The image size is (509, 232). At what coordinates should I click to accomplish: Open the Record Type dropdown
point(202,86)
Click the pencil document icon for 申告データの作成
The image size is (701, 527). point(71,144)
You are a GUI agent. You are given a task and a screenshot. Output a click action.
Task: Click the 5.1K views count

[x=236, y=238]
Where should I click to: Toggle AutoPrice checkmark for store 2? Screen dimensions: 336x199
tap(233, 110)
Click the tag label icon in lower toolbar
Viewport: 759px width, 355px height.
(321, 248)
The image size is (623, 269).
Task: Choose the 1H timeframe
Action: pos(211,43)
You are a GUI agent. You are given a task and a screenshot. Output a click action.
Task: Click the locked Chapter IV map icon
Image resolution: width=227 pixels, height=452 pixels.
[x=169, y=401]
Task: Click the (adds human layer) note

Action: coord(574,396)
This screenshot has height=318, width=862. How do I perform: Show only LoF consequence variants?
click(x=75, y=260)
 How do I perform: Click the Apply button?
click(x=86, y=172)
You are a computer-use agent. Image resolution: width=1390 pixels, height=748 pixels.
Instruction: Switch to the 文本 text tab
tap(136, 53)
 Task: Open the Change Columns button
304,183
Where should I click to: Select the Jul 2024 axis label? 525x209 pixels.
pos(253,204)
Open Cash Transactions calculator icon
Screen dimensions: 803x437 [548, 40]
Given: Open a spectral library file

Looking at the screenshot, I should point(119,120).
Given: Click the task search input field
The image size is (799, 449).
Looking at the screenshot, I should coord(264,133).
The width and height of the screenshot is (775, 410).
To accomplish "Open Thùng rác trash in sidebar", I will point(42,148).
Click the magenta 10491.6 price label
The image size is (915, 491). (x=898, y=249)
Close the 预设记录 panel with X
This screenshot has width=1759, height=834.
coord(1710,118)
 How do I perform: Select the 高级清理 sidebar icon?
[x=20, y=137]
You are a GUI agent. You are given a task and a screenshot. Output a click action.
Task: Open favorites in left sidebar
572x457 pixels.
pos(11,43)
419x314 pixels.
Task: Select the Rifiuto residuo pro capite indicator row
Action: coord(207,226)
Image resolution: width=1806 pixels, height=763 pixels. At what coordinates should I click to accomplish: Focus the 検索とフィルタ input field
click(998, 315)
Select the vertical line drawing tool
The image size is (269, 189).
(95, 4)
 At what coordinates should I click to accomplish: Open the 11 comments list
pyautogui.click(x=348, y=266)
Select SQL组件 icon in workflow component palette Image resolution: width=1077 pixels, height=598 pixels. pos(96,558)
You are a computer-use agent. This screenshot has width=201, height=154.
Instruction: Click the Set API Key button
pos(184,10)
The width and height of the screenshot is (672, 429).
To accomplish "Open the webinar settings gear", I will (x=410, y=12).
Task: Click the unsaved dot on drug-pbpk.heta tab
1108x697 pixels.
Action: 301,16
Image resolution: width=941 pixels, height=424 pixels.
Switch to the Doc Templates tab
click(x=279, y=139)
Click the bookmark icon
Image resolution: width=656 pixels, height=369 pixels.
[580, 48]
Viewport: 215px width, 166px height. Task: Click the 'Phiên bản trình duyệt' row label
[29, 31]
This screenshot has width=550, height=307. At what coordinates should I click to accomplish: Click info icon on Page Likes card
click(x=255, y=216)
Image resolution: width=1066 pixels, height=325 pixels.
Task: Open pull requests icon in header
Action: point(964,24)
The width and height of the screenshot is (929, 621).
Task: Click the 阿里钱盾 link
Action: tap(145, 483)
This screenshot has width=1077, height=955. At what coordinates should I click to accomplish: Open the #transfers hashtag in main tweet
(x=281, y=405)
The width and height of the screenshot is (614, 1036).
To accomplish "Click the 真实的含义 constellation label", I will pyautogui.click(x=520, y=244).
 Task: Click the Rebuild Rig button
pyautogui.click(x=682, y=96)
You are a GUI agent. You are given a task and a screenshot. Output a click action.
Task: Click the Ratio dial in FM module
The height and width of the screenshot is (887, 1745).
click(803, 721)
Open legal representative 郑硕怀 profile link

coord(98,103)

What the task asks: Exact copies of every record are required, so retype them in full.

Response below:
The image size is (509, 232). At what coordinates should I click to accomplish: Open the Record Type dropdown
point(202,86)
Click the pencil document icon for 申告データの作成
The image size is (701, 527). point(71,144)
You are a GUI agent. You are given a task and a screenshot. Output a click action.
Task: Click the 5.1K views count

[x=236, y=238]
Where should I click to: Toggle AutoPrice checkmark for store 2? Screen dimensions: 336x199
tap(233, 110)
Click the tag label icon in lower toolbar
Viewport: 759px width, 355px height.
(321, 248)
The image size is (623, 269).
Task: Choose the 1H timeframe
Action: pos(211,43)
You are a GUI agent. You are given a task and a screenshot. Output a click action.
Task: Click the locked Chapter IV map icon
Image resolution: width=227 pixels, height=452 pixels.
[x=169, y=401]
Task: Click the (adds human layer) note

Action: coord(574,396)
This screenshot has height=318, width=862. How do I perform: Show only LoF consequence variants?
click(x=75, y=260)
 How do I perform: Click the Apply button?
click(x=86, y=172)
You are a computer-use agent. Image resolution: width=1390 pixels, height=748 pixels.
Instruction: Switch to the 文本 text tab
tap(136, 53)
 Task: Open the Change Columns button
304,183
Where should I click to: Select the Jul 2024 axis label? 525x209 pixels.
pos(253,204)
Open Cash Transactions calculator icon
Screen dimensions: 803x437 [548, 40]
Given: Open a spectral library file

Looking at the screenshot, I should point(119,120).
Given: Click the task search input field
The image size is (799, 449).
Looking at the screenshot, I should coord(264,133).
The width and height of the screenshot is (775, 410).
To accomplish "Open Thùng rác trash in sidebar", I will point(42,148).
Click the magenta 10491.6 price label
The image size is (915, 491). (x=898, y=249)
Close the 预设记录 panel with X
This screenshot has width=1759, height=834.
coord(1710,118)
 How do I perform: Select the 高级清理 sidebar icon?
[x=20, y=137]
You are a GUI agent. You are given a task and a screenshot. Output a click action.
Task: Open favorites in left sidebar
572x457 pixels.
pos(11,43)
419x314 pixels.
Task: Select the Rifiuto residuo pro capite indicator row
Action: coord(207,226)
Image resolution: width=1806 pixels, height=763 pixels. At what coordinates should I click to accomplish: Focus the 検索とフィルタ input field
click(998, 315)
Select the vertical line drawing tool
The image size is (269, 189).
(95, 4)
 At what coordinates should I click to accomplish: Open the 11 comments list
pyautogui.click(x=348, y=266)
Select SQL组件 icon in workflow component palette Image resolution: width=1077 pixels, height=598 pixels. pos(96,558)
You are a computer-use agent. This screenshot has width=201, height=154.
Instruction: Click the Set API Key button
pos(184,10)
The width and height of the screenshot is (672, 429).
To accomplish "Open the webinar settings gear", I will (x=410, y=12).
Task: Click the unsaved dot on drug-pbpk.heta tab
1108x697 pixels.
Action: 301,16
Image resolution: width=941 pixels, height=424 pixels.
Switch to the Doc Templates tab
click(x=279, y=139)
Click the bookmark icon
Image resolution: width=656 pixels, height=369 pixels.
[580, 48]
Viewport: 215px width, 166px height. Task: Click the 'Phiên bản trình duyệt' row label
[29, 31]
This screenshot has width=550, height=307. At what coordinates should I click to accomplish: Click info icon on Page Likes card
click(x=255, y=216)
Image resolution: width=1066 pixels, height=325 pixels.
Task: Open pull requests icon in header
Action: point(964,24)
The width and height of the screenshot is (929, 621).
Task: Click the 阿里钱盾 link
Action: tap(145, 483)
This screenshot has width=1077, height=955. At what coordinates should I click to accomplish: Open the #transfers hashtag in main tweet
(x=281, y=405)
The width and height of the screenshot is (614, 1036).
To accomplish "Click the 真实的含义 constellation label", I will pyautogui.click(x=520, y=244).
 Task: Click the Rebuild Rig button
pyautogui.click(x=682, y=96)
You are a GUI agent. You are given a task and a screenshot. Output a click action.
Task: Click the Ratio dial in FM module
The height and width of the screenshot is (887, 1745).
click(803, 721)
Open legal representative 郑硕怀 profile link

coord(98,103)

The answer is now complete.